===== Records provided
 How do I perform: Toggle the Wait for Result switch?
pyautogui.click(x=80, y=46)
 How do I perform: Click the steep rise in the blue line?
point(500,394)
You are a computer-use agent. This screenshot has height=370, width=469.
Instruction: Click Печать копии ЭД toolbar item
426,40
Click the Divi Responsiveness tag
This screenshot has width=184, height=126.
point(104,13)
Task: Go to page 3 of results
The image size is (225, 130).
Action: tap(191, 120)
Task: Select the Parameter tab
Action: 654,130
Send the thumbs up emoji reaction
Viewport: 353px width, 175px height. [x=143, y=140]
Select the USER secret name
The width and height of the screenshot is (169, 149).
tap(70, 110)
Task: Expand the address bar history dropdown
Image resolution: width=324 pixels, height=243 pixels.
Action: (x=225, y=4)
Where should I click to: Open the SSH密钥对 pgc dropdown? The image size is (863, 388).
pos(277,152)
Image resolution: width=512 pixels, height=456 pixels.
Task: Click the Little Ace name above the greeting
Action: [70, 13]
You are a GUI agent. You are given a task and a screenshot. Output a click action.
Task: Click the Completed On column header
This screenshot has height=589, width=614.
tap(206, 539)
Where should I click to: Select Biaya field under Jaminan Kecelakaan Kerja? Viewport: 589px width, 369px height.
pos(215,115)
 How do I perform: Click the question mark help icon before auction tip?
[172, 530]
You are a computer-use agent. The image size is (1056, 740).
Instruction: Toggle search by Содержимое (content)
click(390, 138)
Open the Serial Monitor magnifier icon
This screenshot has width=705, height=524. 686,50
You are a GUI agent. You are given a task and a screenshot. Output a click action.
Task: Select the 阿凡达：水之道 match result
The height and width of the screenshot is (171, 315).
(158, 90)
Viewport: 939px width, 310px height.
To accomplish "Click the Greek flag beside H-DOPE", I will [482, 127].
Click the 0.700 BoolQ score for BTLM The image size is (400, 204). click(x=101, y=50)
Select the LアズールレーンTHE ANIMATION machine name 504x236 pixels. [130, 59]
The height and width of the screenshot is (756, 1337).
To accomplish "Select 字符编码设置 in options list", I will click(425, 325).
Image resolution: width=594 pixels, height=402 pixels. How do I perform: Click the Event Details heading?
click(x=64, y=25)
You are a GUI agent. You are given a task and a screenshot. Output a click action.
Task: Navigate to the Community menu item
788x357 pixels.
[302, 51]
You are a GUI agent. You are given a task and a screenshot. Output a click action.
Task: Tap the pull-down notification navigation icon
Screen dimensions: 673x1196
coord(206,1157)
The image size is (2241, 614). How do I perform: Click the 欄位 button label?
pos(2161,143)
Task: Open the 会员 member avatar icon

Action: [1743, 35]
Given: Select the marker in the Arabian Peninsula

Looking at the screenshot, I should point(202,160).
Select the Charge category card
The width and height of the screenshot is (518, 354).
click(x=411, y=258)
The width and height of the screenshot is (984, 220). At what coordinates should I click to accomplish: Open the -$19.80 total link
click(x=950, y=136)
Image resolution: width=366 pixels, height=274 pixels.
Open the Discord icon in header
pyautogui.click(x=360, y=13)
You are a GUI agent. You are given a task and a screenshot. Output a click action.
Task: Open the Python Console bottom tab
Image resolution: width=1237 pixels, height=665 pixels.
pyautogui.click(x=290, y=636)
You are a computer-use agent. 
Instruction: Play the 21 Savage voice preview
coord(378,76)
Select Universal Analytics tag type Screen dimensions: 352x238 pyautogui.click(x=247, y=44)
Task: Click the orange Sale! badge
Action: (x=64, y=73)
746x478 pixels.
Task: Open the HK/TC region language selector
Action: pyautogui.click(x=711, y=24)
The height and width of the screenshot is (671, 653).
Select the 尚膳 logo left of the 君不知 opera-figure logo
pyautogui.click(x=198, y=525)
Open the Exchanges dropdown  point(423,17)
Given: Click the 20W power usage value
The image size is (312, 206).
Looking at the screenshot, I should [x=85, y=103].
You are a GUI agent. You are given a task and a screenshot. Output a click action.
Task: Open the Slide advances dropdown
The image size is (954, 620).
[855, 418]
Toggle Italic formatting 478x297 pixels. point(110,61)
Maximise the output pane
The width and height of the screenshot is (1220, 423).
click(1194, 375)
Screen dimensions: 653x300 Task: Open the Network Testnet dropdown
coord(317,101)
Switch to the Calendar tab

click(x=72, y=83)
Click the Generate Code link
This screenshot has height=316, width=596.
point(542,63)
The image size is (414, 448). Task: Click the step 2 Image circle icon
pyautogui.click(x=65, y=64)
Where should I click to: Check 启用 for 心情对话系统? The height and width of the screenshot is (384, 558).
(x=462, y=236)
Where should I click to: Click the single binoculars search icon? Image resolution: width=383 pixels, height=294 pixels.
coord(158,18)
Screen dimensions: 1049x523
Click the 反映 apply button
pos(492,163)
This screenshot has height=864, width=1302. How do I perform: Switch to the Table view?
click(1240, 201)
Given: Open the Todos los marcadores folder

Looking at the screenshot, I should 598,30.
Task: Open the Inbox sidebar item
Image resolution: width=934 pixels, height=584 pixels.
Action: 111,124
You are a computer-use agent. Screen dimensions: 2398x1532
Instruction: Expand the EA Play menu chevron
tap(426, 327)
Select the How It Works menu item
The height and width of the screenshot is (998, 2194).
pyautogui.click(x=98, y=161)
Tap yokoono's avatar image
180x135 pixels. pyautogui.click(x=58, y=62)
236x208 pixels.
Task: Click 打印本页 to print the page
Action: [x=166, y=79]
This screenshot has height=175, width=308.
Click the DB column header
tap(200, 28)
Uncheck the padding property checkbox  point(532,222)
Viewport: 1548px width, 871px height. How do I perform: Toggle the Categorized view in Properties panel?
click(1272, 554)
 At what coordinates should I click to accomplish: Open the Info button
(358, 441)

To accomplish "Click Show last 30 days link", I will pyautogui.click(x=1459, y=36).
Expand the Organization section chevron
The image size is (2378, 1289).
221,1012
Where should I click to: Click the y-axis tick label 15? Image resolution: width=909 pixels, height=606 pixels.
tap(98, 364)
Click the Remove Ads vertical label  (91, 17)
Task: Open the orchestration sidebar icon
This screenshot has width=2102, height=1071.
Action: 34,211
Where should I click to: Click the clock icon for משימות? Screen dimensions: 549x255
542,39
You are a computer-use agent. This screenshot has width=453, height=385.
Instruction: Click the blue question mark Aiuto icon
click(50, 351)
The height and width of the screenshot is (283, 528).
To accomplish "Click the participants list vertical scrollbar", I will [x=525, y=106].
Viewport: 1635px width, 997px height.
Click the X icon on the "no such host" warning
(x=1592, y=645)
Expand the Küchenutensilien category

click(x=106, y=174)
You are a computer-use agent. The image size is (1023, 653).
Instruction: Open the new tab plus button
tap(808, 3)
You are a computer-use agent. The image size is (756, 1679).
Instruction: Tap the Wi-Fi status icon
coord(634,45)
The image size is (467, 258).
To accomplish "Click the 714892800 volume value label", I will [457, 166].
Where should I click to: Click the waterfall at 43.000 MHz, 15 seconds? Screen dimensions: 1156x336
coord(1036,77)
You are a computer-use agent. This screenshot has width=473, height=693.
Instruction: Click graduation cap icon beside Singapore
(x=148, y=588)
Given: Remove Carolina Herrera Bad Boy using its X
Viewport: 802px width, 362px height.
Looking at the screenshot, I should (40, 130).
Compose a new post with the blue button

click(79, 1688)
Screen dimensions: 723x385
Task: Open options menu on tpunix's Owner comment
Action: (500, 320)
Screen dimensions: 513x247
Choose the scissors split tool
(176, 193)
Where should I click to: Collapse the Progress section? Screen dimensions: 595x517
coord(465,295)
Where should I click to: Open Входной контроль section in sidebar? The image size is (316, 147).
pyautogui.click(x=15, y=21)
==========
● **Given task**
Starting at the line containing "Task: Open the orchestration sidebar icon" and ending at the line containing "(x=1592, y=645)", write those lines out again, changing "scrollbar" to "scroll bar" and leaving everything else the same.

● **Correct output**
Task: Open the orchestration sidebar icon
This screenshot has width=2102, height=1071.
Action: 34,211
Where should I click to: Click the clock icon for משימות? Screen dimensions: 549x255
542,39
You are a computer-use agent. This screenshot has width=453, height=385.
Instruction: Click the blue question mark Aiuto icon
click(50, 351)
The height and width of the screenshot is (283, 528).
To accomplish "Click the participants list vertical scroll bar", I will [x=525, y=106].
Viewport: 1635px width, 997px height.
Click the X icon on the "no such host" warning
(x=1592, y=645)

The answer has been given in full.